### [EXERCISE DESCRIPTION]
Give back every entry in full, exactly as it reads.

### [EXTRACTED DATA]
=======

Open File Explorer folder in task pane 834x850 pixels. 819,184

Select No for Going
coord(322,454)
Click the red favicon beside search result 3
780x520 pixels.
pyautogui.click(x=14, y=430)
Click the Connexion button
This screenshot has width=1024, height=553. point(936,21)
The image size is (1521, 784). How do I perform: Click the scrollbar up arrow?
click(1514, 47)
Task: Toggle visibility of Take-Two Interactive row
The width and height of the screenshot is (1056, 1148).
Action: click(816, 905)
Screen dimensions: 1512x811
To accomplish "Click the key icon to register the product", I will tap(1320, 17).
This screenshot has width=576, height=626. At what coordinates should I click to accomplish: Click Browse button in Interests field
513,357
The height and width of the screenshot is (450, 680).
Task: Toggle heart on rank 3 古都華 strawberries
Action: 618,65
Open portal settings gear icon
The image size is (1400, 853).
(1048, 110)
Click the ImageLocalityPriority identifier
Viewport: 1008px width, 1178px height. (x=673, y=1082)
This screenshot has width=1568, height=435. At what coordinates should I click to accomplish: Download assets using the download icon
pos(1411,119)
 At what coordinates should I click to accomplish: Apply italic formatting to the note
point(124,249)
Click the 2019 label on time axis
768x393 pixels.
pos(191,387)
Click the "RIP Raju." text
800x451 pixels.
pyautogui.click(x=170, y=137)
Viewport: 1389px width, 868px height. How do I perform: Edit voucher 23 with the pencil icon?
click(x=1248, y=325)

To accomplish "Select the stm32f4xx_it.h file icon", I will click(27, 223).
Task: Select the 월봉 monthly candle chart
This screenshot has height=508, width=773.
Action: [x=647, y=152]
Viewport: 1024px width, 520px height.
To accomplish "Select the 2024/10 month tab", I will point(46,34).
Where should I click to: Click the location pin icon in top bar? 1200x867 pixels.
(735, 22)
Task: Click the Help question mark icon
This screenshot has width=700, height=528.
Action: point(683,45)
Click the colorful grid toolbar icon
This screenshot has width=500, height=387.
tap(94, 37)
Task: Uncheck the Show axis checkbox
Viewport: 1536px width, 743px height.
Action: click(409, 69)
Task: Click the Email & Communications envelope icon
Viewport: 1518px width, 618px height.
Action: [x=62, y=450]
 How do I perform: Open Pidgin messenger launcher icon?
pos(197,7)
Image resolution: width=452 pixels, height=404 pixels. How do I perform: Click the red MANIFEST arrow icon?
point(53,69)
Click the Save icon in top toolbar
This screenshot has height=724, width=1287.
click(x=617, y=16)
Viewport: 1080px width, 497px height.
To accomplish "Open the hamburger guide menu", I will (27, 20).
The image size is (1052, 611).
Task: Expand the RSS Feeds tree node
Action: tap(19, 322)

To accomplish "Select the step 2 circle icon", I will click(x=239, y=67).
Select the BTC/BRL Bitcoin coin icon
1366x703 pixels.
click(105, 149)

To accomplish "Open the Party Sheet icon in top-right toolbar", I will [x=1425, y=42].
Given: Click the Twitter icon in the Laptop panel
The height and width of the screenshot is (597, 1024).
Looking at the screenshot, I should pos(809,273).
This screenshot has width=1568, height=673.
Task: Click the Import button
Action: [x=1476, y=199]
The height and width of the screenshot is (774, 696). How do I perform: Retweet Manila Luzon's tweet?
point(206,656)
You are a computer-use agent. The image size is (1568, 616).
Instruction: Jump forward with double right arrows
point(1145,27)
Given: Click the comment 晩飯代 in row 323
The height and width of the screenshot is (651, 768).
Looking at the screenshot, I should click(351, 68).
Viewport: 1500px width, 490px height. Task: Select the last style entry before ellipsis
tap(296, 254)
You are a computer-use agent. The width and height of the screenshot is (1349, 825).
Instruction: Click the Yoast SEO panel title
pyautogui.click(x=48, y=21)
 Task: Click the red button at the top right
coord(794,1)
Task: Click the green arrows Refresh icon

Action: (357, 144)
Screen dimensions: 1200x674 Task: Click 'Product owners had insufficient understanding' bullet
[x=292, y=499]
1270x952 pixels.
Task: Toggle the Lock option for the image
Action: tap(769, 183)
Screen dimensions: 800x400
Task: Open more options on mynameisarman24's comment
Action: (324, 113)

=======

### [RESPONSE AREA]
Open File Explorer folder in task pane 834x850 pixels. 819,184

Select No for Going
coord(322,454)
Click the red favicon beside search result 3
780x520 pixels.
pyautogui.click(x=14, y=430)
Click the Connexion button
This screenshot has width=1024, height=553. point(936,21)
The image size is (1521, 784). How do I perform: Click the scrollbar up arrow?
click(1514, 47)
Task: Toggle visibility of Take-Two Interactive row
The width and height of the screenshot is (1056, 1148).
Action: click(816, 905)
Screen dimensions: 1512x811
To accomplish "Click the key icon to register the product", I will tap(1320, 17).
This screenshot has width=576, height=626. At what coordinates should I click to accomplish: Click Browse button in Interests field
513,357
The height and width of the screenshot is (450, 680).
Task: Toggle heart on rank 3 古都華 strawberries
Action: 618,65
Open portal settings gear icon
The image size is (1400, 853).
(1048, 110)
Click the ImageLocalityPriority identifier
Viewport: 1008px width, 1178px height. (x=673, y=1082)
This screenshot has width=1568, height=435. At what coordinates should I click to accomplish: Download assets using the download icon
pos(1411,119)
 At what coordinates should I click to accomplish: Apply italic formatting to the note
point(124,249)
Click the 2019 label on time axis
768x393 pixels.
pos(191,387)
Click the "RIP Raju." text
800x451 pixels.
pyautogui.click(x=170, y=137)
Viewport: 1389px width, 868px height. How do I perform: Edit voucher 23 with the pencil icon?
click(x=1248, y=325)

To accomplish "Select the stm32f4xx_it.h file icon", I will click(27, 223).
Task: Select the 월봉 monthly candle chart
This screenshot has height=508, width=773.
Action: [x=647, y=152]
Viewport: 1024px width, 520px height.
To accomplish "Select the 2024/10 month tab", I will point(46,34).
Where should I click to: Click the location pin icon in top bar? 1200x867 pixels.
(735, 22)
Task: Click the Help question mark icon
This screenshot has width=700, height=528.
Action: point(683,45)
Click the colorful grid toolbar icon
This screenshot has width=500, height=387.
tap(94, 37)
Task: Uncheck the Show axis checkbox
Viewport: 1536px width, 743px height.
Action: click(409, 69)
Task: Click the Email & Communications envelope icon
Viewport: 1518px width, 618px height.
Action: [x=62, y=450]
 How do I perform: Open Pidgin messenger launcher icon?
pos(197,7)
Image resolution: width=452 pixels, height=404 pixels. How do I perform: Click the red MANIFEST arrow icon?
point(53,69)
Click the Save icon in top toolbar
This screenshot has height=724, width=1287.
click(x=617, y=16)
Viewport: 1080px width, 497px height.
To accomplish "Open the hamburger guide menu", I will (27, 20).
The image size is (1052, 611).
Task: Expand the RSS Feeds tree node
Action: tap(19, 322)

To accomplish "Select the step 2 circle icon", I will click(x=239, y=67).
Select the BTC/BRL Bitcoin coin icon
1366x703 pixels.
click(105, 149)

To accomplish "Open the Party Sheet icon in top-right toolbar", I will [x=1425, y=42].
Given: Click the Twitter icon in the Laptop panel
The height and width of the screenshot is (597, 1024).
Looking at the screenshot, I should pos(809,273).
This screenshot has width=1568, height=673.
Task: Click the Import button
Action: [x=1476, y=199]
The height and width of the screenshot is (774, 696). How do I perform: Retweet Manila Luzon's tweet?
point(206,656)
You are a computer-use agent. The image size is (1568, 616).
Instruction: Jump forward with double right arrows
point(1145,27)
Given: Click the comment 晩飯代 in row 323
The height and width of the screenshot is (651, 768).
Looking at the screenshot, I should click(351, 68).
Viewport: 1500px width, 490px height. Task: Select the last style entry before ellipsis
tap(296, 254)
You are a computer-use agent. The width and height of the screenshot is (1349, 825).
Instruction: Click the Yoast SEO panel title
pyautogui.click(x=48, y=21)
 Task: Click the red button at the top right
coord(794,1)
Task: Click the green arrows Refresh icon

Action: (357, 144)
Screen dimensions: 1200x674 Task: Click 'Product owners had insufficient understanding' bullet
[x=292, y=499]
1270x952 pixels.
Task: Toggle the Lock option for the image
Action: tap(769, 183)
Screen dimensions: 800x400
Task: Open more options on mynameisarman24's comment
Action: (324, 113)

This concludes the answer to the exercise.